深津式プロンプトシステムをExcelに実装してみた(無料サンプルファイルあり)
noteのCXOである深津貴之さんといえば、ChatGPTが登場したとき、イノベーター(先駆者)的にその使い方を極めた人物です。どういう指示を出せば望む回答を得られるか、誰もが苦労している時期に「こうすればよい」を啓示してくれた深津さんに感謝です。
とはいえ、2023年2月に公開されたライブでの発表ですし、その後のいろいろな改良や発見は含まれません。
今回は、Excelアドイン『生成AIツール for Excel』での実装を例に、2023年12月のベストプラクティスをご紹介します。
2023年3月以降のプロンプトエンジニアリング
ChatGPTの使い方は、2023年3月を境に変わっています。ChatGPTをWebブラウザー内のチャットとして(またはアブリから)使っていると気付きにくいですが、3月1日にAPIとして「チャット補完API(Chat Completion API)」が登場し、従来の「補完API(Completion API)」が「レガシー(今後のバージョンアップなし)」になったのです。API名に「チャット」が入っているかいないかの違いなのでわかりにくいですが、新しいAPIは会話全体をシステムに送信し、この会話の続きを生成せよ、という指示の仕方ができます。従来のAPIでは単純に「このテキストの続きを生成せよ」という意味で指示していたのが、新しいAPIでは「この会話の続きを生成せよ」の意味で指示するように変わったのです。
新APIの発表以降、おもに英語圏のプロンプトエンジニアリングでは、アシスタント(AI)への指示と会話内容を明確に分離することで、期待するAIの動作と命令を分けましょう、という流れが優勢になりました。

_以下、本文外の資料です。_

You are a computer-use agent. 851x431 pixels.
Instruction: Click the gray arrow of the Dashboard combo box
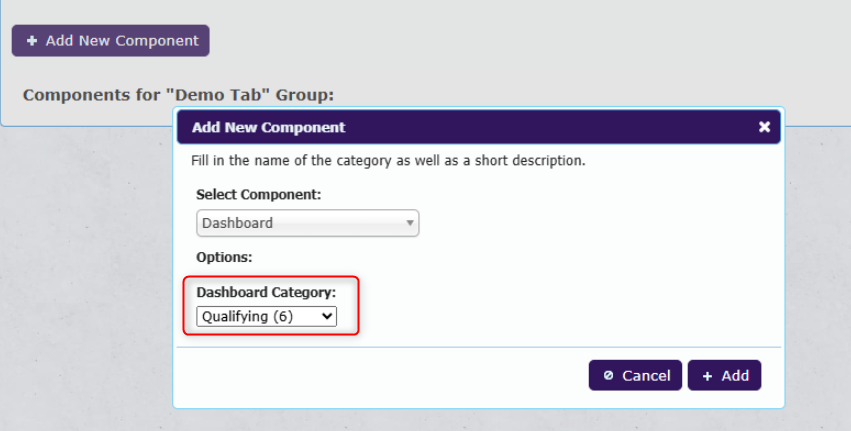410,223
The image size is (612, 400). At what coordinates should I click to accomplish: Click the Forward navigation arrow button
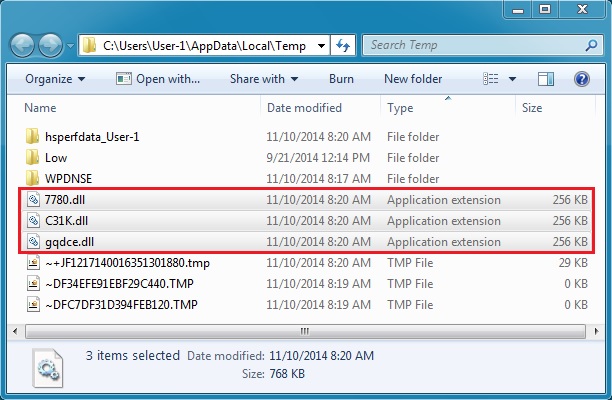(50, 46)
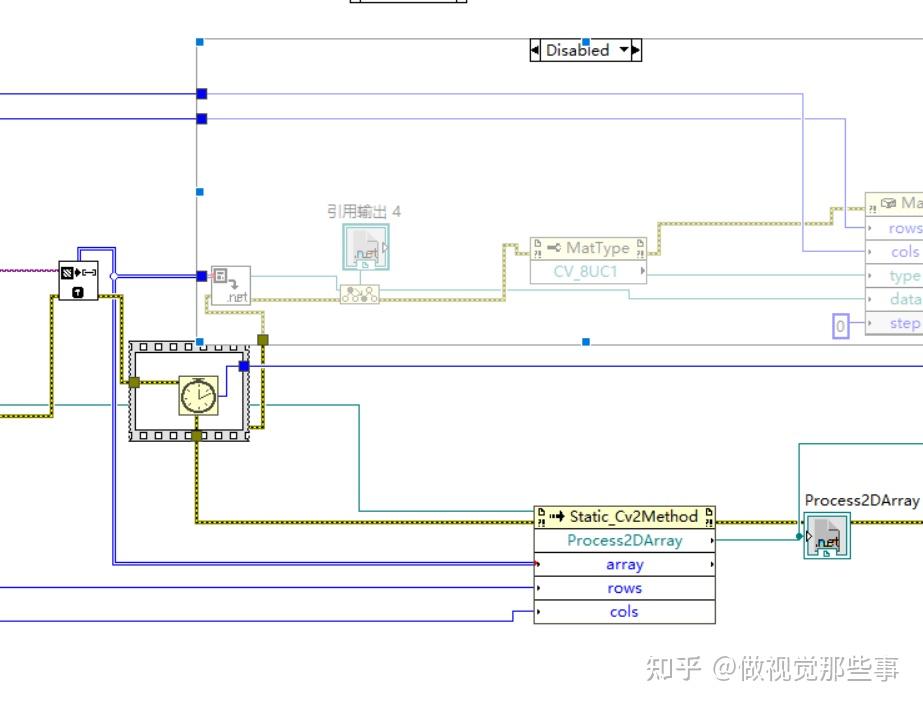Screen dimensions: 923x707
Task: Expand the CV_8UC1 output arrow
Action: pos(641,271)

深津式プロンプトシステムは2023年2月が初出なので、AIへの指示をプロンプト内に記述している点で「昔のやり方」です。今回紹介する方法では、この方法を勝手にバージョンアップし「新しいやり方」に適応させます。
アシスタントへの指示とは?
「アシスタント(AI)への指示」とは何でしょうか。「プロンプトエンジニアリング」という言葉を聞いたことがなくても、ChatGPTへの指示に「プロの編集者として回答してください」のような役割を入れると、出力されるテキストの品質が向上する、という話は聞いたことがあるんじゃないでしょうか。試しにやってみましょう。
ChatGPTにとって「プロのルポライター」は体言止めなのが面白いですが、確かに「感動しました」と書くより「圧倒された」と書いたほうが書き手の感動が伝わってプロっぽいです。チャット補完APIでは、以下のようにAPIへの指示を記述します。
async function main() {
const completion = await openai.chat.completions.create({
messages: [{"role": "system", "content": "あなたはプロのルポライターです。"},
{"role": "user", "content": "北海道旅行の思い出を100字くらいで投稿したいです。内容を考えてください"}],
model: "gpt-3.5-turbo",
});
もちろん、誰もがAPI経由でChatGPTを使えるわけではありません。そこで、Excelアドイン『生成AIツール for Excel』の出番です。
BB.CHAT関数を使う
『生成AIツール for Excel』のBB.CHAT関数は、Excelからチャット補完APIを使うための方法です。上記のJSON形式でのデータは、プログラマー以外には嗚咽ものの難解さがありますが、同じことをExcelの表で表現すると、こんなに簡単になります。
深津式プロンプトシステムとは?
深津式プロンプトシステムとは、以下のような書式のことです。
太字部分は毎回変わる部分、それ以外はテンプレート的に使い回せる部分です。こういうのはExcelならこちらのように記述できます。
背景色をクリーム色にして、ここに入力して、と示すのはいかにもExcelフォームですよね。そういうふうに作ってみました。1シート1案件のように管理すれば、どの案件でどのように指示して何が出力されたか、Excelファイルとして取っておけます。チャット画面で一生懸命指示を書いている人に、ちょっとだけ差が付けられます。Excelファイルは、以下からダウンロードできます。
ご利用にはOpenAIのアカウント、クレジットカードの登録が必要です、ChatGPT PlusのサブスクユーザーでもAPI利用料金が別にかかりますが、API利用料金は格安ですので、チャットだけの利用であれば、ChatGPT Plusが割高であることがわかると思います。ちなみに、この原稿を書くためにかかったAPI料金は試行錯誤を含めて0.04ドル(約6円)でした。
API経由でChatGPTを使うと、AIがとんでもなく割安で利用できることがわかると思います。AI革命を体感するには、API経由のほうがよいです。